(Beginning of DATASET ENTRIES)

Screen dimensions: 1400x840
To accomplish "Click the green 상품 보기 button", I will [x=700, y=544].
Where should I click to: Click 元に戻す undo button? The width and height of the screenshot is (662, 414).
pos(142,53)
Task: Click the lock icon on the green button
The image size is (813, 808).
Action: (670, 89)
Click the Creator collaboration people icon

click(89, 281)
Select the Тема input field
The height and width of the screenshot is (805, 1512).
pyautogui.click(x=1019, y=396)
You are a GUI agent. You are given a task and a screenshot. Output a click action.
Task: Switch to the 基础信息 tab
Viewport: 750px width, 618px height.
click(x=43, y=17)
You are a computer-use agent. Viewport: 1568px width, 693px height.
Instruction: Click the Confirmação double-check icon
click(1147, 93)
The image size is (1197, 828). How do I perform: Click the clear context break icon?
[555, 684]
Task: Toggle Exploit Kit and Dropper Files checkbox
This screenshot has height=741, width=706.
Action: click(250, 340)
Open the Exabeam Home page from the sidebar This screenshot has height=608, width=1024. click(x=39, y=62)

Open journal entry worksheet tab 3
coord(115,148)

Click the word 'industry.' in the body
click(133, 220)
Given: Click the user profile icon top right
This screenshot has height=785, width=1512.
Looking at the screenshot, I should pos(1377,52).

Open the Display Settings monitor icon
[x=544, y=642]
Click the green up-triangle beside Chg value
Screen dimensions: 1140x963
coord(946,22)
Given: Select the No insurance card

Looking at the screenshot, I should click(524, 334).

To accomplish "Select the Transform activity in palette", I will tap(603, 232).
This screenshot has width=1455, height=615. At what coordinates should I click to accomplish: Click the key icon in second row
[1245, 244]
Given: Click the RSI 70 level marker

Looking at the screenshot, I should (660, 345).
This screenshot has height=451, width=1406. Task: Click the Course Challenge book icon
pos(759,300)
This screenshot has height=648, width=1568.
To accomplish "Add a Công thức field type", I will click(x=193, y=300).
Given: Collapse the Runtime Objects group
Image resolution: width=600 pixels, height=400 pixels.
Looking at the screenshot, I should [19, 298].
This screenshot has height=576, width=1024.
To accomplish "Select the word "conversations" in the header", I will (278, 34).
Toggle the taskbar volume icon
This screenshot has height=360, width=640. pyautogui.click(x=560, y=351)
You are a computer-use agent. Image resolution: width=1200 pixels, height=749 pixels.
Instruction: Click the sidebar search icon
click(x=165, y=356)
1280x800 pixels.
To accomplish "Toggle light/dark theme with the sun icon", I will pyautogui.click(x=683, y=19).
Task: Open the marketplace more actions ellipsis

(End of DATASET ENTRIES)

HOW TO COMPLETE THIS TASK | While keeping every line the same, please copy out all the records.

RESPONSE TO THE TASK |
Screen dimensions: 1400x840
To accomplish "Click the green 상품 보기 button", I will [x=700, y=544].
Where should I click to: Click 元に戻す undo button? The width and height of the screenshot is (662, 414).
pos(142,53)
Task: Click the lock icon on the green button
The image size is (813, 808).
Action: (670, 89)
Click the Creator collaboration people icon

click(89, 281)
Select the Тема input field
The height and width of the screenshot is (805, 1512).
pyautogui.click(x=1019, y=396)
You are a GUI agent. You are given a task and a screenshot. Output a click action.
Task: Switch to the 基础信息 tab
Viewport: 750px width, 618px height.
click(x=43, y=17)
You are a computer-use agent. Viewport: 1568px width, 693px height.
Instruction: Click the Confirmação double-check icon
click(1147, 93)
The image size is (1197, 828). How do I perform: Click the clear context break icon?
[555, 684]
Task: Toggle Exploit Kit and Dropper Files checkbox
This screenshot has height=741, width=706.
Action: click(250, 340)
Open the Exabeam Home page from the sidebar This screenshot has height=608, width=1024. click(x=39, y=62)

Open journal entry worksheet tab 3
coord(115,148)

Click the word 'industry.' in the body
click(133, 220)
Given: Click the user profile icon top right
This screenshot has height=785, width=1512.
Looking at the screenshot, I should pos(1377,52).

Open the Display Settings monitor icon
[x=544, y=642]
Click the green up-triangle beside Chg value
Screen dimensions: 1140x963
coord(946,22)
Given: Select the No insurance card

Looking at the screenshot, I should click(524, 334).

To accomplish "Select the Transform activity in palette", I will tap(603, 232).
This screenshot has width=1455, height=615. At what coordinates should I click to accomplish: Click the key icon in second row
[1245, 244]
Given: Click the RSI 70 level marker

Looking at the screenshot, I should (660, 345).
This screenshot has height=451, width=1406. Task: Click the Course Challenge book icon
pos(759,300)
This screenshot has height=648, width=1568.
To accomplish "Add a Công thức field type", I will click(x=193, y=300).
Given: Collapse the Runtime Objects group
Image resolution: width=600 pixels, height=400 pixels.
Looking at the screenshot, I should [19, 298].
This screenshot has height=576, width=1024.
To accomplish "Select the word "conversations" in the header", I will (278, 34).
Toggle the taskbar volume icon
This screenshot has height=360, width=640. pyautogui.click(x=560, y=351)
You are a computer-use agent. Image resolution: width=1200 pixels, height=749 pixels.
Instruction: Click the sidebar search icon
click(x=165, y=356)
1280x800 pixels.
To accomplish "Toggle light/dark theme with the sun icon", I will pyautogui.click(x=683, y=19).
Task: Open the marketplace more actions ellipsis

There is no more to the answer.